The John C. Blanchard House was built as a private house located at 253 East Main Street in Ionia, Michigan. It was listed on the National Register of Historic Places in 1974. As of 2018, it serves as the museum for the Ionia County Historical Society.

==History==
John C. Blanchard was born in New York in 1822. He began working in a mill at age 14, saved enough money to move west, and in 1836 transported himself to Michigan. He worked on farms near Detroit and in Shiawassee County, bought a farm, then moved on to work as a farm laborer and clerk in Lyons, Michigan. In 1840 he began studying law, and in 1842 was admitted to practice. In 1850, he was elected prosecuting attorney, and moved to Ionia. He eventually served in multiple political offices, including Registrar of the Ionia land office and President of Ionia Township.

In 1879, Blanchard began construction of this sandstone Italianate residence. The house was finished in 1881, and Blanchard lived there until his death in 1905. The Ionia County Historical Society eventually purchased the house in 1974, and it serves as their museum.

» **Action item A**
According to the passage on the John C. Blanchard House, in what year was Blanchard admitted to practice law?
» **Action item B**
Rewrite the part of the Blanchard House passage that opens with the words containing "The John C." and closes with "of Ionia Township.", renaming "Registrar" to "Register" throughout.
» **Action item C**
Write what comes next in the passage on the John C. Blanchard House, picking up after its final sentence.
The entries have no connection to the text about the John C. Blanchard House.

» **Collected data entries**
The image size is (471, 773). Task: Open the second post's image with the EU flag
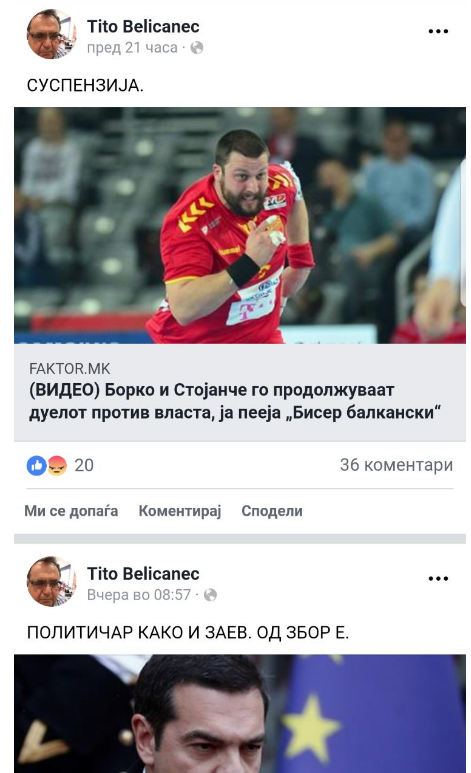[240, 713]
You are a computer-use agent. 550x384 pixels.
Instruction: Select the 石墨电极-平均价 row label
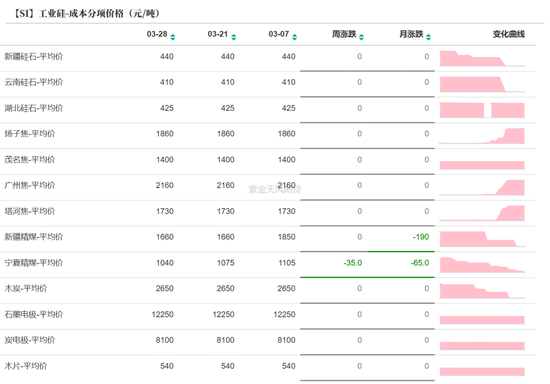click(x=34, y=314)
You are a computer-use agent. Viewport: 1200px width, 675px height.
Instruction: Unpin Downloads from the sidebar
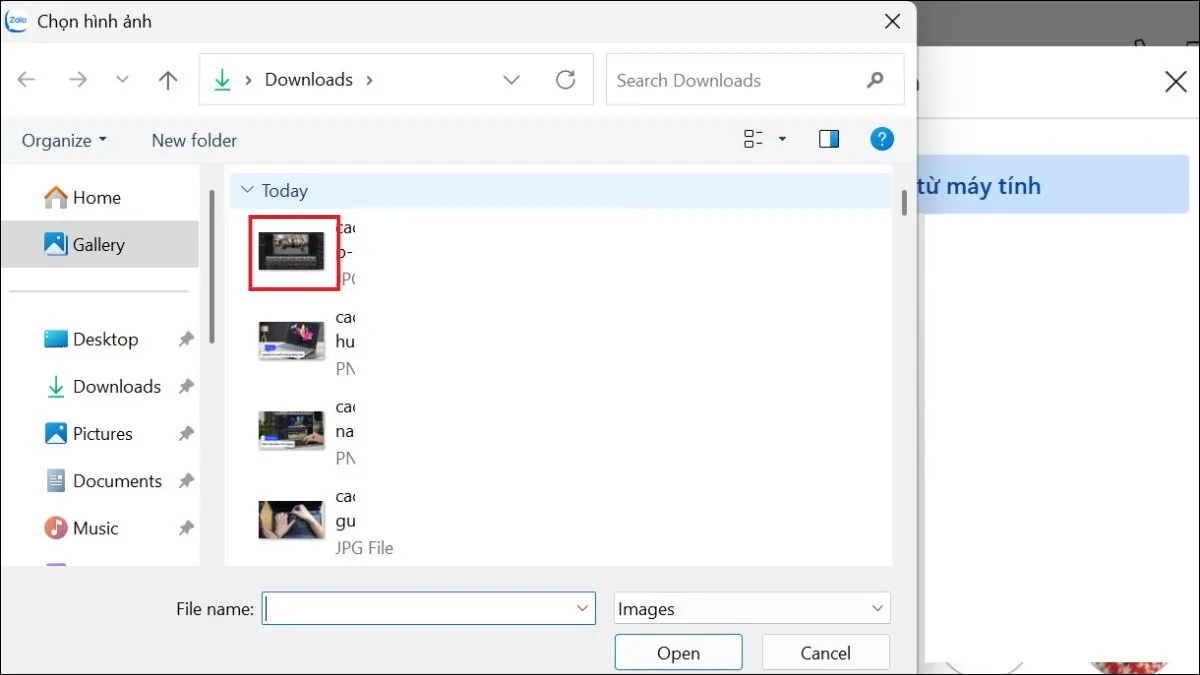coord(186,386)
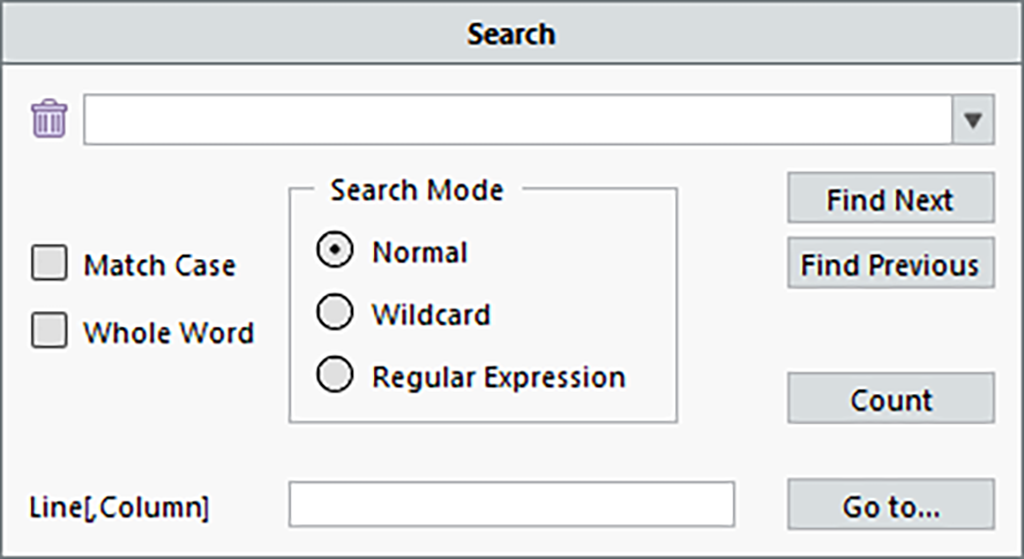The height and width of the screenshot is (559, 1024).
Task: Focus the Line[,Column] input box
Action: point(511,504)
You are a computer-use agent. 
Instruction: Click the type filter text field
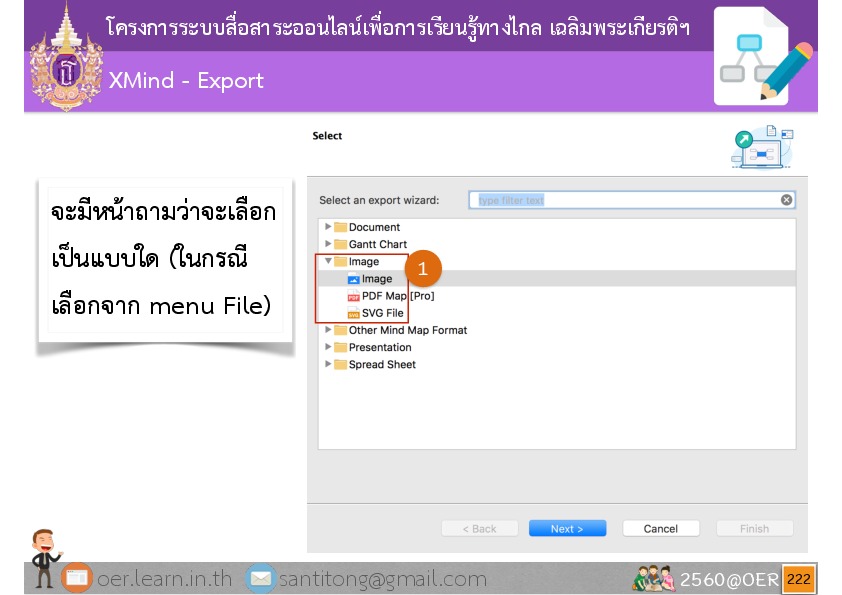(x=625, y=200)
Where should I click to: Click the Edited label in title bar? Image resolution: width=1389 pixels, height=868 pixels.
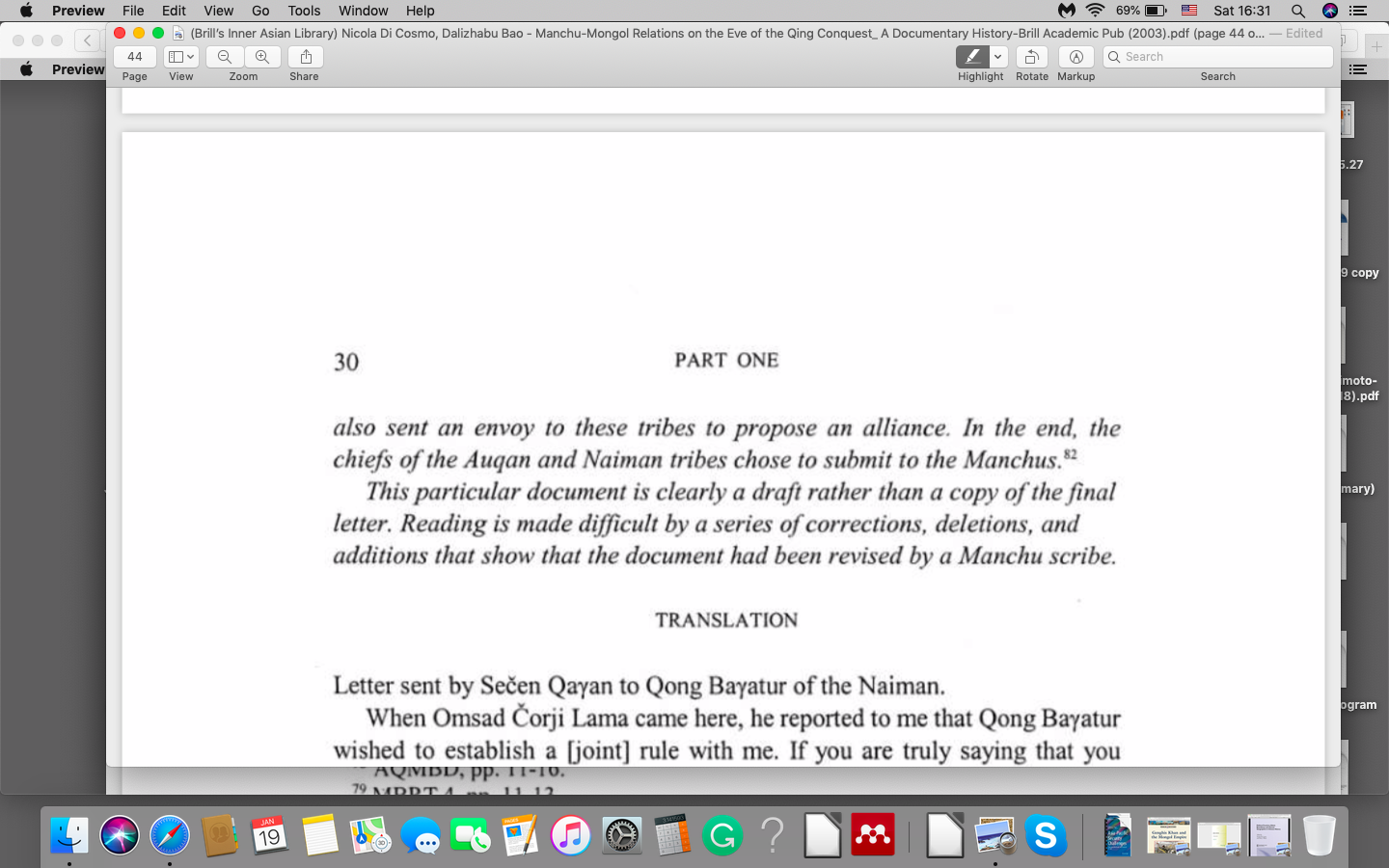pos(1304,33)
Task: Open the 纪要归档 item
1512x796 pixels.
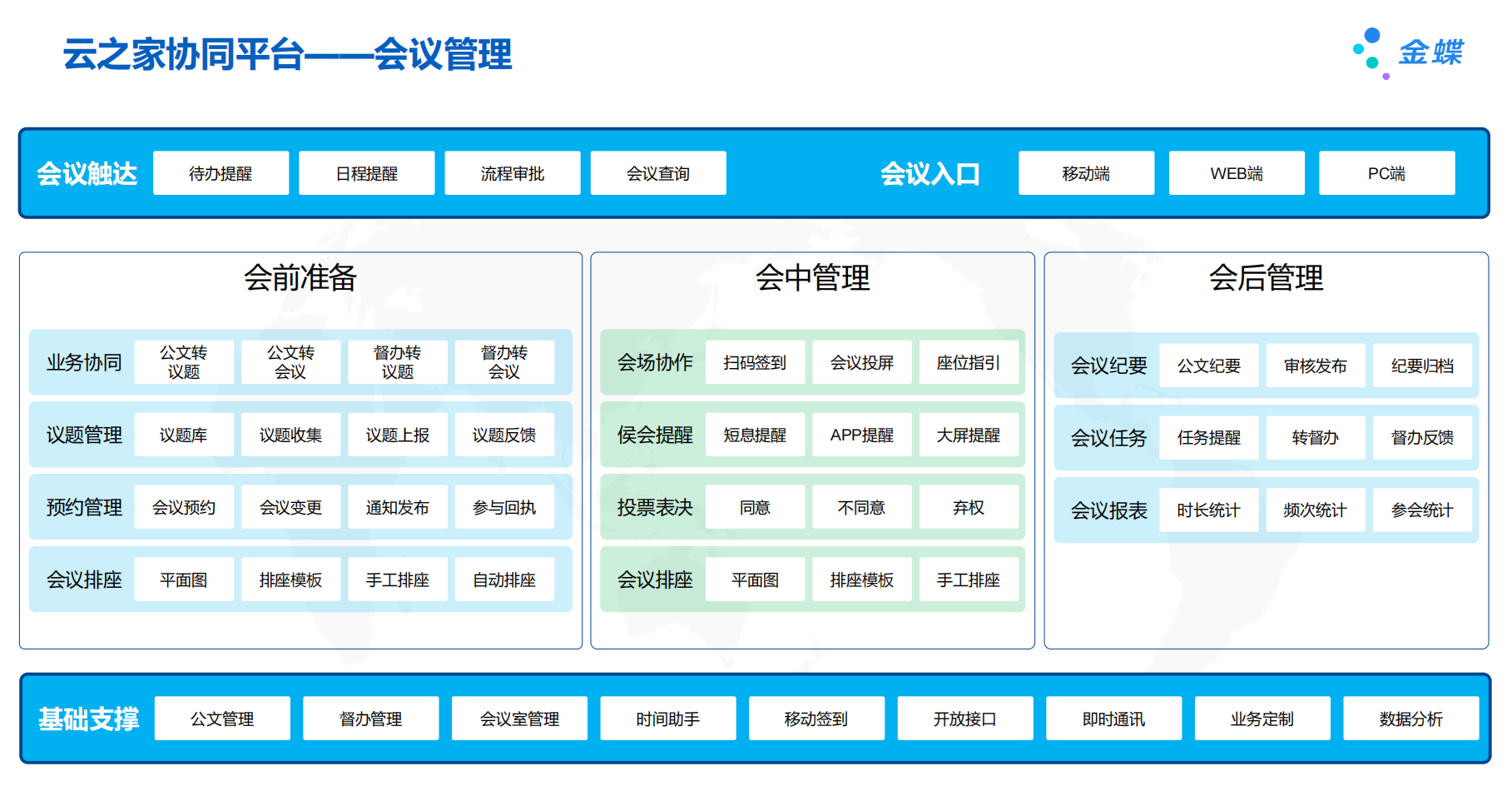Action: (x=1422, y=366)
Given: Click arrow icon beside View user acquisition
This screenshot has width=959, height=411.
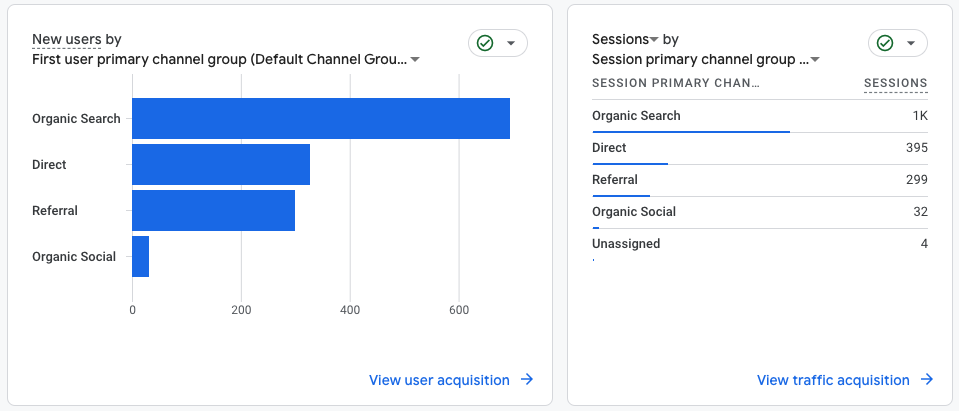Looking at the screenshot, I should click(x=527, y=380).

» **Answer box A**
1842

» **Answer box B**
The John C. Blanchard House was built as a private house located at 253 East Main Street in Ionia, Michigan. It was listed on the National Register of Historic Places in 1974. As of 2018, it serves as the museum for the Ionia County Historical Society.

==History==
John C. Blanchard was born in New York in 1822. He began working in a mill at age 14, saved enough money to move west, and in 1836 transported himself to Michigan. He worked on farms near Detroit and in Shiawassee County, bought a farm, then moved on to work as a farm laborer and clerk in Lyons, Michigan. In 1840 he began studying law, and in 1842 was admitted to practice. In 1850, he was elected prosecuting attorney, and moved to Ionia. He eventually served in multiple political offices, including Register of the Ionia land office and President of Ionia Township.

» **Answer box C**
==Description==
The Blanchard House is a massive Italianate mansion faced with pink and brown sandstone and with a slate hipped roof. The house measures 47 feet by 52 feet. It sits on a heavy foundation of smooth, squared sandstone about four feet high, topped with a protruding water table. Above this, quoins outline the corners of the house. The windows are tall, set on sandstone sills and topped with elaborate, semicircular sandstone window hoods. The entry is through a pair of heavy front doors on the porch, surrounded by baroque twisting wooden trim.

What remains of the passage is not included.